Practice is where explicit learning takes place. It’s where you clearly develop your technique and muscle memory for your forehand, backhand and serve. Matches are where implicit playing happens. This is where you take what you’ve learned in practice (mentally & physically) and allow it to happen to its fullest potential. Your game may not be ‘perfected’ on match day but you have the ability you have and that’s all you have on match day. On the day of a match you are not going to be much better than you were the day before but for some reason we unconsciously think we could be. Because we think we could be a lot better on match day than we were the day before we put pressure on ourselves to actually be better. What ensues are the should have’s and the what if’s.
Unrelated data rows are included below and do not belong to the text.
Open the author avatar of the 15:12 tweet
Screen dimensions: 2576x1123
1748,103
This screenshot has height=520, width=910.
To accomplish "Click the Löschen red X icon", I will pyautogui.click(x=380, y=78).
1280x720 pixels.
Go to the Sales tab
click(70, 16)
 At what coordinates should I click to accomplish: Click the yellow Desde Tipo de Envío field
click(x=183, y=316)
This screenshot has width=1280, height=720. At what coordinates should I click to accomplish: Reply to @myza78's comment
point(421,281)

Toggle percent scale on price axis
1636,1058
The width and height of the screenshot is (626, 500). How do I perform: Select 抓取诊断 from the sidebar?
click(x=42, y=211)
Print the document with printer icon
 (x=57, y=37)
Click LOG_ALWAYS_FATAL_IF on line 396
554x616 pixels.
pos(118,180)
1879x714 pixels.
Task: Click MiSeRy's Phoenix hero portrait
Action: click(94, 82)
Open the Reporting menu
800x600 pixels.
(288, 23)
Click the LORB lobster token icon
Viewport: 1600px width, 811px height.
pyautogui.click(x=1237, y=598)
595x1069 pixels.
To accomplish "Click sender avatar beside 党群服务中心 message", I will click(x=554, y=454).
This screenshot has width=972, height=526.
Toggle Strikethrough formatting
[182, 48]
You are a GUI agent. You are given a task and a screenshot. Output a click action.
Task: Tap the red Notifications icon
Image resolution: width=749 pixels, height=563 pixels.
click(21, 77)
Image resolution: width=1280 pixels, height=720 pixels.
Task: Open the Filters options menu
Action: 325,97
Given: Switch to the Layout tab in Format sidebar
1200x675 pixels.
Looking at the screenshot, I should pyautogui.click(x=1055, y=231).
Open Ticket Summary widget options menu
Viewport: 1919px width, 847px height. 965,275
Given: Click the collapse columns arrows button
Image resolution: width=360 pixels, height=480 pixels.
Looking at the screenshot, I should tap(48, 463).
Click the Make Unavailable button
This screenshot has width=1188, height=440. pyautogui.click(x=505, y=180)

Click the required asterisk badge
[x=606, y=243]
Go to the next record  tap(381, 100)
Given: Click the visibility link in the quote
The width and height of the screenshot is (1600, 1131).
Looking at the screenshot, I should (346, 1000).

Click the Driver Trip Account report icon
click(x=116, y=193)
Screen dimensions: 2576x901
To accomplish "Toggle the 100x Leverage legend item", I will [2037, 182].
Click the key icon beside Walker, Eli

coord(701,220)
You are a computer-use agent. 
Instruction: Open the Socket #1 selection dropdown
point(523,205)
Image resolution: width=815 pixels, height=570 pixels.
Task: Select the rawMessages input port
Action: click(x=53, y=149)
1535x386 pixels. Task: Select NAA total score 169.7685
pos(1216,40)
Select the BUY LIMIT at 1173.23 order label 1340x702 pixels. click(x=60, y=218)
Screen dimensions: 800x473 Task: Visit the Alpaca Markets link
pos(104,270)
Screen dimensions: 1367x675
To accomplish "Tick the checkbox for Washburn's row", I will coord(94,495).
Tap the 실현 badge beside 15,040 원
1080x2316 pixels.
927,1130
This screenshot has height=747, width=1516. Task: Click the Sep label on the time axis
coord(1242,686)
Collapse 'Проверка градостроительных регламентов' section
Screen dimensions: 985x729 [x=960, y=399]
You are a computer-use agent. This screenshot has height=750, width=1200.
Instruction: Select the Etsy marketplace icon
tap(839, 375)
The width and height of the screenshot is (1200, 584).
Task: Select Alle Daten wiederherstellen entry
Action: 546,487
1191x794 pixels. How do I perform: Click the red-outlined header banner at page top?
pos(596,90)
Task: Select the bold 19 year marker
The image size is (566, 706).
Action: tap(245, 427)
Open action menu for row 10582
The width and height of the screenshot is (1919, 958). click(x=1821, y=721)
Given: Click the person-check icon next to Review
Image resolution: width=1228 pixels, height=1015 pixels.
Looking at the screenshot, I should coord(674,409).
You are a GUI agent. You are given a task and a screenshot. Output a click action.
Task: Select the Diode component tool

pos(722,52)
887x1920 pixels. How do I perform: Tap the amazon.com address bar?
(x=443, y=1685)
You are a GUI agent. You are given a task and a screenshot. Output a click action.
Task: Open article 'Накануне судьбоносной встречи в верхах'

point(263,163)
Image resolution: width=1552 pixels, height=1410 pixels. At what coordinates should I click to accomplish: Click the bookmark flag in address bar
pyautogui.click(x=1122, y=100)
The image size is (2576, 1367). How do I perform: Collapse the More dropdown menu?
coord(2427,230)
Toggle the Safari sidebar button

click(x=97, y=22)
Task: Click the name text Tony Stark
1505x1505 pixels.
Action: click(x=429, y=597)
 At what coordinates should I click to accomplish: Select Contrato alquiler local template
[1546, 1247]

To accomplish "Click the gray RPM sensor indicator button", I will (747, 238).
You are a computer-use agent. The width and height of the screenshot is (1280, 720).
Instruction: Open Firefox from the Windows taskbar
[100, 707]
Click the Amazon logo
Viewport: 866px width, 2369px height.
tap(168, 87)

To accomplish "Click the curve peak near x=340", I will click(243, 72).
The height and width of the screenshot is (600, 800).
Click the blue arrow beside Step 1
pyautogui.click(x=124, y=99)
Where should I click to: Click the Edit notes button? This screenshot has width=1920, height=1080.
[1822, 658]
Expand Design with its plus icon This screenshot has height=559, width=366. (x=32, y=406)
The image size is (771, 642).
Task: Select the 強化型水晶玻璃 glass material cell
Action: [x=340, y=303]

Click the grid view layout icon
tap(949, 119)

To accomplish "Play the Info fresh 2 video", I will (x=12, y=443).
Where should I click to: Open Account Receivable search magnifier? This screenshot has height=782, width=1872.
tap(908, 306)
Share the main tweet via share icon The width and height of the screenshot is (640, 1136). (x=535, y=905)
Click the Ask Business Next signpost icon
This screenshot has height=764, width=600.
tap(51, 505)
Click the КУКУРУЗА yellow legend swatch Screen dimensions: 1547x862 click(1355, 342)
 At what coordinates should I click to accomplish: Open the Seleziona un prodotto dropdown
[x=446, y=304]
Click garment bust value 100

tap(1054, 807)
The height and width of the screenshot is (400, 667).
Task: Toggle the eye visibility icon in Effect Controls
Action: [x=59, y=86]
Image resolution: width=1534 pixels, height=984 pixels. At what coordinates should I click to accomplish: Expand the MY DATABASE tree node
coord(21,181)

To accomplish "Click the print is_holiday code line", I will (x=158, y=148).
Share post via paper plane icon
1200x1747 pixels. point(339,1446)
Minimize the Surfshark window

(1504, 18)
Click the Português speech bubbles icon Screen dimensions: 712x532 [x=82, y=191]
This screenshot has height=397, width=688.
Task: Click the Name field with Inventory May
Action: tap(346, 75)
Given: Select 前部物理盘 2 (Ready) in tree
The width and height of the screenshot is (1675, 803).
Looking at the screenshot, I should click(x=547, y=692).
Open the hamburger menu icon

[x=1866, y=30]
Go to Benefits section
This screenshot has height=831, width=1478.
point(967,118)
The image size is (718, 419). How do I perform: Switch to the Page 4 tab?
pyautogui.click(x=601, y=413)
Let me further explain should have. A should have has already happened and you can’t go back and change it but you get stuck on them anyway don’t you? Why? An action that you don’t like and didn’t want to have happen just happened and your critical voice immediately wants to have a conversation with you about it. Your critical voice will demand that you figure out what happened right then and there. You have to find the strength within to let go of these situations. You have to have a plan for dealing with these situations when they come up because they will come up.


On the other hand, what if may never, ever happen but you are preparing in case it does. You put time and energy into thinking about what if this and what if that and planning for it as if you were totally sure it was going to happen. That focus pulls you out of your ability to play because you are stuck in thinking about what might happen versus what is happening. If you stay focused on the process (each moment of the match) it will lead you in the direction of the outcome you are looking for.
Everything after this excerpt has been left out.